The data:
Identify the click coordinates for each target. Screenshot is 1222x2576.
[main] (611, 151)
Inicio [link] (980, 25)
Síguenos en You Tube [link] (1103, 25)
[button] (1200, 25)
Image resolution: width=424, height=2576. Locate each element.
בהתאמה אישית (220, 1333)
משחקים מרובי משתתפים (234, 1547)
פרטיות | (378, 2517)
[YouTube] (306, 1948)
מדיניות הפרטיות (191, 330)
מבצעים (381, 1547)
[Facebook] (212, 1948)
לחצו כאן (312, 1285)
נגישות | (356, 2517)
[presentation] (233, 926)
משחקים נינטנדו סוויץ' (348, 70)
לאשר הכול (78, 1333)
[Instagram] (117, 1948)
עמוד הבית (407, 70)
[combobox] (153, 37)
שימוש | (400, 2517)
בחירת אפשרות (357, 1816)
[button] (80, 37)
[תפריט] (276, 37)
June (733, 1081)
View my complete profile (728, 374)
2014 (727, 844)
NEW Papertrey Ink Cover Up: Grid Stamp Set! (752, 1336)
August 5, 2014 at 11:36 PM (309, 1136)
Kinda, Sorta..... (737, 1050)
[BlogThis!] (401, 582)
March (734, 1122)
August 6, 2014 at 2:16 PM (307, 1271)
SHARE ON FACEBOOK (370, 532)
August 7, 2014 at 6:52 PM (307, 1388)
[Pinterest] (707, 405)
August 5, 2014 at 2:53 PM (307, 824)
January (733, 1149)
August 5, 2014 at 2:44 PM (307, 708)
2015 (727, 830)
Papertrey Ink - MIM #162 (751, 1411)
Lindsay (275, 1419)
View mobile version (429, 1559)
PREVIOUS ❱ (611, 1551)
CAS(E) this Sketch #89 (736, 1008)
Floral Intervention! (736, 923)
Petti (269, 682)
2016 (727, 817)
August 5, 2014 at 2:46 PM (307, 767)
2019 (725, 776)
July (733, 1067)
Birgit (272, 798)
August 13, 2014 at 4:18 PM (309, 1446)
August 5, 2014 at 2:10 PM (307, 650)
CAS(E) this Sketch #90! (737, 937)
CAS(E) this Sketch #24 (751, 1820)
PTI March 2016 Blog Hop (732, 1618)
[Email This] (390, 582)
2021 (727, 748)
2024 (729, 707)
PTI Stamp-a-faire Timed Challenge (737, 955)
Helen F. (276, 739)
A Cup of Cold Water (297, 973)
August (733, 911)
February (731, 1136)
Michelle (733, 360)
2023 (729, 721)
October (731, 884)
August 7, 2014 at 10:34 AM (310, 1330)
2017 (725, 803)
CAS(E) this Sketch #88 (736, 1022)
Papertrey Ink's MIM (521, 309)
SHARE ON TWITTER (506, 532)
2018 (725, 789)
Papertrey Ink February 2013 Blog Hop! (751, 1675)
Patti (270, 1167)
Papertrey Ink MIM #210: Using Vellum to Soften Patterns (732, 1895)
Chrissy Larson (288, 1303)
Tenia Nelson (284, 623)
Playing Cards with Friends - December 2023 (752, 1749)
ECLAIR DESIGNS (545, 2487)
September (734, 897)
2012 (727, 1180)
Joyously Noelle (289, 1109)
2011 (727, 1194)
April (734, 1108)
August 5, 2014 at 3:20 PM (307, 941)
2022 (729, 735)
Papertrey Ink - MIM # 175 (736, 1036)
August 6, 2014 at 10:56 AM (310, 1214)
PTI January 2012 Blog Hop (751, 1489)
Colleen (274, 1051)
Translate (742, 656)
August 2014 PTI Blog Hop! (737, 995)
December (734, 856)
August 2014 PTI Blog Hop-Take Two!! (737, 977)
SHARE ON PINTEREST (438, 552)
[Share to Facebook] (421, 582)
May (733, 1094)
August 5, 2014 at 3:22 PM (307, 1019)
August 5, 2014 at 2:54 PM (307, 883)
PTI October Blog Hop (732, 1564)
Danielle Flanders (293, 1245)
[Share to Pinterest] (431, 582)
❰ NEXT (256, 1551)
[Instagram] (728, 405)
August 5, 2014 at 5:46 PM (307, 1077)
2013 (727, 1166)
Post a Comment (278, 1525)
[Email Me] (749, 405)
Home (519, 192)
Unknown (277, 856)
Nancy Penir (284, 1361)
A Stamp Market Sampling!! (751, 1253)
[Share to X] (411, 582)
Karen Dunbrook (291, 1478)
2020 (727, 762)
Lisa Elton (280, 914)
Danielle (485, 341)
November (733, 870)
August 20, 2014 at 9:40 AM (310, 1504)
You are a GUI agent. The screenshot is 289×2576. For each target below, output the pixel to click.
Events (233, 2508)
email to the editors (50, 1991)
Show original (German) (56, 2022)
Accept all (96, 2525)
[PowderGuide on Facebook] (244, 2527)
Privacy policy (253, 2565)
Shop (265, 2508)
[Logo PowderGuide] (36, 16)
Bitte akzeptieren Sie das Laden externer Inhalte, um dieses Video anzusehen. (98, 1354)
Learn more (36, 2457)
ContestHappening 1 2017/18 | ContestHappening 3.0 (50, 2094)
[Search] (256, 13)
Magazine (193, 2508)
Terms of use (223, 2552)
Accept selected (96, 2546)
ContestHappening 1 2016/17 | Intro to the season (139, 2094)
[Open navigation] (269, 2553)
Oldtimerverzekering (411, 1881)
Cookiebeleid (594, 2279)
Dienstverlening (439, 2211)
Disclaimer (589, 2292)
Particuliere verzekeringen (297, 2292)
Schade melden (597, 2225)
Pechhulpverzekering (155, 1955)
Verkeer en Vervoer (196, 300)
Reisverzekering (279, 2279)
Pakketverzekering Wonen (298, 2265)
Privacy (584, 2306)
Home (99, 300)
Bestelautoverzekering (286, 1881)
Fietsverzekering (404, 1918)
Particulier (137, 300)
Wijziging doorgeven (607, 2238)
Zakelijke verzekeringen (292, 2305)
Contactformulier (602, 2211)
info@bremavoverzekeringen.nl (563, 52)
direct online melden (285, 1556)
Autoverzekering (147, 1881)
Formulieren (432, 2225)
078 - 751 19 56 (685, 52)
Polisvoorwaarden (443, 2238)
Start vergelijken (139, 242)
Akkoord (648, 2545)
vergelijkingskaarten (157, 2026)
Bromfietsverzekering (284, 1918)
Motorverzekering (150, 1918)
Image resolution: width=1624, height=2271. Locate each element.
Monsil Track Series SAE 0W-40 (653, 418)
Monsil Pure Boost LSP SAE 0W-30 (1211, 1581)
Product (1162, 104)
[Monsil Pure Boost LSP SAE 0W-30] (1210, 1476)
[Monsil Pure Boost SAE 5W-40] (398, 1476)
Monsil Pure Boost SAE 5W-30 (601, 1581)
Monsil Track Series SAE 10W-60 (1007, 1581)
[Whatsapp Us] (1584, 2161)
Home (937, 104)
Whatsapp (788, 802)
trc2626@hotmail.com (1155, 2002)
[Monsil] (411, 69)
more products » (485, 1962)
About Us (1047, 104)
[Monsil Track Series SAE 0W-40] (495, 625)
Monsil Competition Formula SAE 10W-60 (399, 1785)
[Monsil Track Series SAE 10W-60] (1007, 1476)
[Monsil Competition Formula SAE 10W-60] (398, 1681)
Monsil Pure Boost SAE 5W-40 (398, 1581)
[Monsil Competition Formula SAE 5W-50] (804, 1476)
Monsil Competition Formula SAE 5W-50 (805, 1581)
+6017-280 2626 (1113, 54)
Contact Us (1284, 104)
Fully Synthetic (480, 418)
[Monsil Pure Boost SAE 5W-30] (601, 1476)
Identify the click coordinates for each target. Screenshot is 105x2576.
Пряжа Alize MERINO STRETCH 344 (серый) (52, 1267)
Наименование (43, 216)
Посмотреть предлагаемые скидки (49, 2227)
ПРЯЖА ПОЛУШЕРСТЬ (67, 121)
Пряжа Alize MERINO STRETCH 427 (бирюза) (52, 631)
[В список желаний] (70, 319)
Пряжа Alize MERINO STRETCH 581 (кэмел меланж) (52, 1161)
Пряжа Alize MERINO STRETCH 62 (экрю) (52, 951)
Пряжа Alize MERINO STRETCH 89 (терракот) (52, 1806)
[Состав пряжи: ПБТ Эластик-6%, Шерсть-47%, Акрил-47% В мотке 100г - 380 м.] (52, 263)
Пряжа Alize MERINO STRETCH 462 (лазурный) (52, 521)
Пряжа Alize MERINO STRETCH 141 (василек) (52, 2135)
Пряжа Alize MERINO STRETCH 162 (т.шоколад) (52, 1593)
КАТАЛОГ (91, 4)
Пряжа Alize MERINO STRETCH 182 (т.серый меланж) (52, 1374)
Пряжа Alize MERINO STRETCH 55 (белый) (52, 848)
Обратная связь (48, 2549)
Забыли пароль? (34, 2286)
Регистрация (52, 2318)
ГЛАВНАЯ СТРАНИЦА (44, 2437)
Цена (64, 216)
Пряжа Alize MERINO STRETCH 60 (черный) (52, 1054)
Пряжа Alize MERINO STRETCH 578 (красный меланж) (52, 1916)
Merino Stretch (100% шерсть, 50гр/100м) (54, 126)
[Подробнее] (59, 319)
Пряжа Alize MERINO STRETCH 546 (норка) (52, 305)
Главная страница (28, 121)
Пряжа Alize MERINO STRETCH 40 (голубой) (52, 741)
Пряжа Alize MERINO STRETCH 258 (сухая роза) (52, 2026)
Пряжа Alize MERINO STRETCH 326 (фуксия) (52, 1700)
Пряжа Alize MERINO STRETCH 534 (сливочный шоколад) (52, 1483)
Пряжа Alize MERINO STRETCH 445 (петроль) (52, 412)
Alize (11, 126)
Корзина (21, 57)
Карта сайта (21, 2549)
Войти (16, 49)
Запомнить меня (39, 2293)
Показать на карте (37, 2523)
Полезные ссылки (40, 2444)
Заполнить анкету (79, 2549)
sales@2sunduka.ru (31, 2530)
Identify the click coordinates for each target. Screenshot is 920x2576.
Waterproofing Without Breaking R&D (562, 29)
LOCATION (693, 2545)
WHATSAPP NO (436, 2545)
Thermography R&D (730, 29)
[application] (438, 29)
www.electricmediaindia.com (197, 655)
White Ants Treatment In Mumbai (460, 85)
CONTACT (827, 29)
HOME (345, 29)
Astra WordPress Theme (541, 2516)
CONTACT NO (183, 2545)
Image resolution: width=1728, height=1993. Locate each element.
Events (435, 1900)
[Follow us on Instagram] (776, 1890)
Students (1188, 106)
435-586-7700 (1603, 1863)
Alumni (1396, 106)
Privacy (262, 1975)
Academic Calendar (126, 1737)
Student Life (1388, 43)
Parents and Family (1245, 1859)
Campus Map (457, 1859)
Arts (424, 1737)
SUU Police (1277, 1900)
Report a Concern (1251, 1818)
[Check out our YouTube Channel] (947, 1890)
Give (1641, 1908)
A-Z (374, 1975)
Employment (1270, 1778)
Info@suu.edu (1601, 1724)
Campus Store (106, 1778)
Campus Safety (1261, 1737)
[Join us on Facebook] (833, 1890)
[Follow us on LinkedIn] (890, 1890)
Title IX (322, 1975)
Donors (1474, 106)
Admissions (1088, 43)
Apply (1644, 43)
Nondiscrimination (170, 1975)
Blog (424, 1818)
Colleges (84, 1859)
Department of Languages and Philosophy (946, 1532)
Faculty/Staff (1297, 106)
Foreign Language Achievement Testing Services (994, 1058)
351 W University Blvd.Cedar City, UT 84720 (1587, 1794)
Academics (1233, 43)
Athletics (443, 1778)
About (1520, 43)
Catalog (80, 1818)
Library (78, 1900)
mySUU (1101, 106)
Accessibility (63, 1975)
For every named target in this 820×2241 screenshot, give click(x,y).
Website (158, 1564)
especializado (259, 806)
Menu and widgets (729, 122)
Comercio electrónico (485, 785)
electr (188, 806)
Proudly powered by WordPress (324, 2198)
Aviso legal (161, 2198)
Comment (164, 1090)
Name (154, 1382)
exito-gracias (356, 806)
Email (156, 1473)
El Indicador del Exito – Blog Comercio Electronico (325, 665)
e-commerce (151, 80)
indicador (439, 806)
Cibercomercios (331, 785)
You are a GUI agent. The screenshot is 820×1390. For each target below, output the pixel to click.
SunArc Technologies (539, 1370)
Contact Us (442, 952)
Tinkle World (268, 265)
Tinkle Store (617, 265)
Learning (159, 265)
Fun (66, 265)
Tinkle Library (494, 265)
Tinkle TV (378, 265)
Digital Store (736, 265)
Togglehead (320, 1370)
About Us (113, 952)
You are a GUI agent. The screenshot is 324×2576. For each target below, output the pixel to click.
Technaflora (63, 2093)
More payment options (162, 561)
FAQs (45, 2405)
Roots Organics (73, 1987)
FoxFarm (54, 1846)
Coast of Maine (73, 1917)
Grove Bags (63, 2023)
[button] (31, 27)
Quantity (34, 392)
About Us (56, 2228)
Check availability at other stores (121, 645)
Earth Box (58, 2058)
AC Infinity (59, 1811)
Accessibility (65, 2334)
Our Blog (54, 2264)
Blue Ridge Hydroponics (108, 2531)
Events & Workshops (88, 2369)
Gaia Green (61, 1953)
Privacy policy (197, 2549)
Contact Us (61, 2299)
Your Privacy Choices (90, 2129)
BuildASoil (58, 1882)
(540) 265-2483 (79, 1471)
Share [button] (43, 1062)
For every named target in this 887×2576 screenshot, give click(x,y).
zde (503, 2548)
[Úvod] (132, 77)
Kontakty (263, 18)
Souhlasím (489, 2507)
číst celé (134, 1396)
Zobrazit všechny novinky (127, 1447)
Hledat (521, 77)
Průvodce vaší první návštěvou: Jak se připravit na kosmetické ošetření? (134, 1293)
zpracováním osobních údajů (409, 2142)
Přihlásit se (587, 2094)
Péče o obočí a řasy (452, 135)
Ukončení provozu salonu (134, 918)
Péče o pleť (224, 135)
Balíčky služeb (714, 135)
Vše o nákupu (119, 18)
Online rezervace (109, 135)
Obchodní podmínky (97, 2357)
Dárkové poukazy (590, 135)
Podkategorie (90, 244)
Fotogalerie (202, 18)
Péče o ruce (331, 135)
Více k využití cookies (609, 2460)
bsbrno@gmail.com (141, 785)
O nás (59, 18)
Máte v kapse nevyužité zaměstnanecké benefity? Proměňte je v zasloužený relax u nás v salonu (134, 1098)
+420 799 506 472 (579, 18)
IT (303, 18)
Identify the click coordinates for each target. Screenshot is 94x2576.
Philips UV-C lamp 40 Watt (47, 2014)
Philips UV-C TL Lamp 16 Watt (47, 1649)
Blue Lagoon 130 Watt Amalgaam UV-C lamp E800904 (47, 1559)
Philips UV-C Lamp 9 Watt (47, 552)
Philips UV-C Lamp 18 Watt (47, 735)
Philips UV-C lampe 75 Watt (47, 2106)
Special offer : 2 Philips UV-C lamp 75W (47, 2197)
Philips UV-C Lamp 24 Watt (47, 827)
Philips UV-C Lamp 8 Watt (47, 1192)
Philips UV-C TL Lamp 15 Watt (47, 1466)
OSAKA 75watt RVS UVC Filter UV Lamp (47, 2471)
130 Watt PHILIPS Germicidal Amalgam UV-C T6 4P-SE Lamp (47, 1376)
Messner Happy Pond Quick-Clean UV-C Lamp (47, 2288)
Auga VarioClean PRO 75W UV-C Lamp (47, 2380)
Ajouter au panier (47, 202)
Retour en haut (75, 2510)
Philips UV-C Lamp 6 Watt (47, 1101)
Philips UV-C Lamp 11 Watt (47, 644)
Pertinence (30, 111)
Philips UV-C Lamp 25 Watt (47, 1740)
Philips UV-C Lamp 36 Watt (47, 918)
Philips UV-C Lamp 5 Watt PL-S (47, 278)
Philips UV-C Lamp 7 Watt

Exercise aim:
Please reproduce exactly the lines in the listing above from the one containing "Пряжа Alize MERINO STRETCH 445" through the one containing "For every named target in this 820×2241", both included, and nothing more.

Your solution:
Пряжа Alize MERINO STRETCH 445 (петроль) (52, 412)
Alize (11, 126)
Корзина (21, 57)
Карта сайта (21, 2549)
Войти (16, 49)
Запомнить меня (39, 2293)
Показать на карте (37, 2523)
Полезные ссылки (40, 2444)
Заполнить анкету (79, 2549)
sales@2sunduka.ru (31, 2530)
Identify the click coordinates for each target. Screenshot is 920x2576.
Waterproofing Without Breaking R&D (562, 29)
LOCATION (693, 2545)
WHATSAPP NO (436, 2545)
Thermography R&D (730, 29)
[application] (438, 29)
www.electricmediaindia.com (197, 655)
White Ants Treatment In Mumbai (460, 85)
CONTACT (827, 29)
HOME (345, 29)
Astra WordPress Theme (541, 2516)
CONTACT NO (183, 2545)
Image resolution: width=1728, height=1993. Locate each element.
Events (435, 1900)
[Follow us on Instagram] (776, 1890)
Students (1188, 106)
435-586-7700 (1603, 1863)
Alumni (1396, 106)
Privacy (262, 1975)
Academic Calendar (126, 1737)
Student Life (1388, 43)
Parents and Family (1245, 1859)
Campus Map (457, 1859)
Arts (424, 1737)
SUU Police (1277, 1900)
Report a Concern (1251, 1818)
[Check out our YouTube Channel] (947, 1890)
Give (1641, 1908)
A-Z (374, 1975)
Employment (1270, 1778)
Info@suu.edu (1601, 1724)
Campus Store (106, 1778)
Campus Safety (1261, 1737)
[Join us on Facebook] (833, 1890)
[Follow us on LinkedIn] (890, 1890)
Title IX (322, 1975)
Donors (1474, 106)
Admissions (1088, 43)
Apply (1644, 43)
Nondiscrimination (170, 1975)
Blog (424, 1818)
Colleges (84, 1859)
Department of Languages and Philosophy (946, 1532)
Faculty/Staff (1297, 106)
Foreign Language Achievement Testing Services (994, 1058)
351 W University Blvd.Cedar City, UT 84720 (1587, 1794)
Academics (1233, 43)
Athletics (443, 1778)
About (1520, 43)
Catalog (80, 1818)
Library (78, 1900)
mySUU (1101, 106)
Accessibility (63, 1975)
For every named target in this 820×2241 screenshot, give click(x,y).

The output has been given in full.